On 28 April 1999, Mark Hammond said:
How far do we go :-)
Personally, I would simply like to see the distutils SIG solve this problem for us. (sure). Eg, the "build" or "install" process (depending on the OS) could build a local HTML file with knowledge many "common" extensions - a single click, and it is downloaded, configured and built. Oh well, back to reality...
It's not impossible, it just takes a while. I think it took the Perl community about three years to go from "hey! let's have a standard build mechanism for modules!" to the point where I can install (almost) any module from CPAN with one shell command:
perl -MCPAN -e 'install ("MIME::Base64");'
which is insanely cool. (It took about two minutes to do the above just now; that included trying two CPAN mirrors that aren't being cooperative this morning, finding one that was working, downloading the current module list from it, determining that there is a more recent version available than the one installed here, downloading it, unpacking it, running "Makefile.PL" to generate the Makefile, running "make" [which compiles any extensions in the distribution, copies all the .pm files around, and generates the documentation], "make test" [run the module's self-test suite], and "make install" [install it in the "site-perl" library directory]. Amount of user interaction required: typing the above command line.)

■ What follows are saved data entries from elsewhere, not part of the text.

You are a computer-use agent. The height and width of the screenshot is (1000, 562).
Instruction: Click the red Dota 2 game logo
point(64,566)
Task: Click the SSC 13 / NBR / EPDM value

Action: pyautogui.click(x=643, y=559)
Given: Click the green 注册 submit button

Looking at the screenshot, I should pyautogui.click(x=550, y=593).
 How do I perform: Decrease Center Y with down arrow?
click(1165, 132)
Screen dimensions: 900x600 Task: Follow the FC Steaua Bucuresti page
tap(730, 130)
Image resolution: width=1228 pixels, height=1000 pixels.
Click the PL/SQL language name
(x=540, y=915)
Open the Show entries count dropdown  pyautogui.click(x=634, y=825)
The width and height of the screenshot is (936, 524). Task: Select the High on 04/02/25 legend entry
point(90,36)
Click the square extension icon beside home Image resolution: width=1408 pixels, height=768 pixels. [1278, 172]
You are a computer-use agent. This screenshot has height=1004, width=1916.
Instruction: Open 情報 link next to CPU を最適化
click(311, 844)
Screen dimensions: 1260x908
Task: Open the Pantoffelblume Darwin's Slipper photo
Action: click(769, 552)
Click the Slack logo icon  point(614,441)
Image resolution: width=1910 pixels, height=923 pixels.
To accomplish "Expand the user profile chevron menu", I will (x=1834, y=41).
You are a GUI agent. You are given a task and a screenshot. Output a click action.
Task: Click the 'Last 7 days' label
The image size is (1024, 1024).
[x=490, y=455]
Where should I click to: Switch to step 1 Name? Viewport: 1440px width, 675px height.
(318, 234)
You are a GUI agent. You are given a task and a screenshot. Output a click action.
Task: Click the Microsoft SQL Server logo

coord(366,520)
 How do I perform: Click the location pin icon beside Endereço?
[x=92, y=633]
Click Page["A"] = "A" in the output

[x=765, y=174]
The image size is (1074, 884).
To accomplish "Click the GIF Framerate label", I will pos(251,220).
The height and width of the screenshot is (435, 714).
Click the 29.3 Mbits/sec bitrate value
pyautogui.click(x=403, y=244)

It's still rough around the edges, though, especially when building a new installation from scratch -- mainly because Perl doesn't ship with ftp or http libraries, so the CPAN.pm module has to try downloading stuff with lynx, ncftp, or plain ol' ftp until it has downloaded and installed the libnet and libwww-perl distributions. That's one problem we won't have with Python, at least. Oh yeah, and it all works great under Unix... but the rest of the world lags behind.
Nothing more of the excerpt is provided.